Why do you wanna do slide dupping. Isn't far easier to scan the slides? And
get better resolution as well.
Jens

-----Oprindelig meddelelse-----
Fra: William Robb [mailto:[EMAIL PROTECTED]
Sendt: 19. januar 2004 21:26
Til: [EMAIL PROTECTED]
Emne: Slide duping with the ist D. was:Re: PUG Deadline Approaching



----- Original Message -----
From: "David Mann"
Subject: Re: PUG Deadline Approaching


> William Robb wrote:
>
> > At some point, I will probably make something that I can put on the
> > front of
> > my 6x7 bellows, as that should give enough draw to allow for duping
> > without
> > the close up filter.
>
> Have you set this up for duping both 35mm and 6x7?  The *ist-D would
> make a pretty versatile (not to mention economical) multi format film
> "scanner".

So far, just 35mm slides.
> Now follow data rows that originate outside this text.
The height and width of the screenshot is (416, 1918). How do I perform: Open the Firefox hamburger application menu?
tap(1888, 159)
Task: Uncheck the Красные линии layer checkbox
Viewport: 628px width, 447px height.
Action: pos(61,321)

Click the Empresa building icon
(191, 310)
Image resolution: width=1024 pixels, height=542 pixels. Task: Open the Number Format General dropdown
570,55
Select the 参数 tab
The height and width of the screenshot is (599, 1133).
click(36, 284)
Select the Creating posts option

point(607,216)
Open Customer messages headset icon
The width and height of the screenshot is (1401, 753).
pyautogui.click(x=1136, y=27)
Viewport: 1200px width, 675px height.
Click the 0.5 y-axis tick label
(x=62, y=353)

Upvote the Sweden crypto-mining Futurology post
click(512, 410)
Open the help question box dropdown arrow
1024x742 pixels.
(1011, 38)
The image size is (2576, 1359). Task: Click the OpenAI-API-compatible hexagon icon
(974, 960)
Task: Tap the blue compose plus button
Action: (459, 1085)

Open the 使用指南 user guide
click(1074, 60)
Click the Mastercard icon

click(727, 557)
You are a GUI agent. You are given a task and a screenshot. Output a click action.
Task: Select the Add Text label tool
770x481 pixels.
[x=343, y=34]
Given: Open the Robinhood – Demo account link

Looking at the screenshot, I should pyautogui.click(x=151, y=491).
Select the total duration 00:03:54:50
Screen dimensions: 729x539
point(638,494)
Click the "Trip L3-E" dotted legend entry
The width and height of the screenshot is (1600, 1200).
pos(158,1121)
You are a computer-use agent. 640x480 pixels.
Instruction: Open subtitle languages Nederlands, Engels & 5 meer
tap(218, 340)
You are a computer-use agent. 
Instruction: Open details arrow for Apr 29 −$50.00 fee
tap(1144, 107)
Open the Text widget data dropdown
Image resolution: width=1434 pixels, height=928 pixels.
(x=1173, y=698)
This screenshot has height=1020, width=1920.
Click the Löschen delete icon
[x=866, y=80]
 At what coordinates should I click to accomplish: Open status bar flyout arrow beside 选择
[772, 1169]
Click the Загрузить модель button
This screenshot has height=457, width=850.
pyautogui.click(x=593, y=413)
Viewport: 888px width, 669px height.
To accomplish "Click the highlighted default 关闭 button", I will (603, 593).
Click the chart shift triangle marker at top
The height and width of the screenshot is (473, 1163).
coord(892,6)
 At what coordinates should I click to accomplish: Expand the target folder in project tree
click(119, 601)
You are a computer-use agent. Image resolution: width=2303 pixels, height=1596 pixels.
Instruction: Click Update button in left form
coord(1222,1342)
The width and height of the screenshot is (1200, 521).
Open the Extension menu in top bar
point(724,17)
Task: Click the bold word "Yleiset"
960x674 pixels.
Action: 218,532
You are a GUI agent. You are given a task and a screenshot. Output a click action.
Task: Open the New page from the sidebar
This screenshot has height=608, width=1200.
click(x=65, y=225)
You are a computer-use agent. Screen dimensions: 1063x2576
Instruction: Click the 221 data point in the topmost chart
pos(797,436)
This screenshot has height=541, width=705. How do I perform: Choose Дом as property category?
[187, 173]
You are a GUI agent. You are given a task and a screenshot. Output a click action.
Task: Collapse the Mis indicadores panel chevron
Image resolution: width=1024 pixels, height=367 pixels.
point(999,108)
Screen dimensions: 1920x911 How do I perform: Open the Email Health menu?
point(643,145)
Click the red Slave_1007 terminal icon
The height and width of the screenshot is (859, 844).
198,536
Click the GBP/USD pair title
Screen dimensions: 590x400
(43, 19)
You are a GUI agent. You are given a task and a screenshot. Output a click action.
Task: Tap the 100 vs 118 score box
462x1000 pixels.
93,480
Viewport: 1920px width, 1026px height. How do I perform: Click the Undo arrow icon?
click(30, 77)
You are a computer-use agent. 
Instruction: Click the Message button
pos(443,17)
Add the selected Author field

I have done a couple of jobs now, averaging about
250 slides per job.
Total time to "scan" the slides was around an hour and a half per job.
I then set up an action in Photoshop to correct the levels, add sharpening,
etc, and let the computer do whatever it is that they do.
Checked, and had about a dozen images that I wanted to do manually, so I
went back to the original files and tweaked them, then burned the whole mess
to a CD.
Total time for the job was less than 2 1/2 hours to scan and burn to CD
about 250 slides.

This is only a 2000x3000 pixel "scan", and I don't think will be quite as
sharp as scanning with a dedicated slide scanner, especially as I had to use
a dreaded close-up filter in the light path, but my customer was quite
pleased, and the results print very nicely.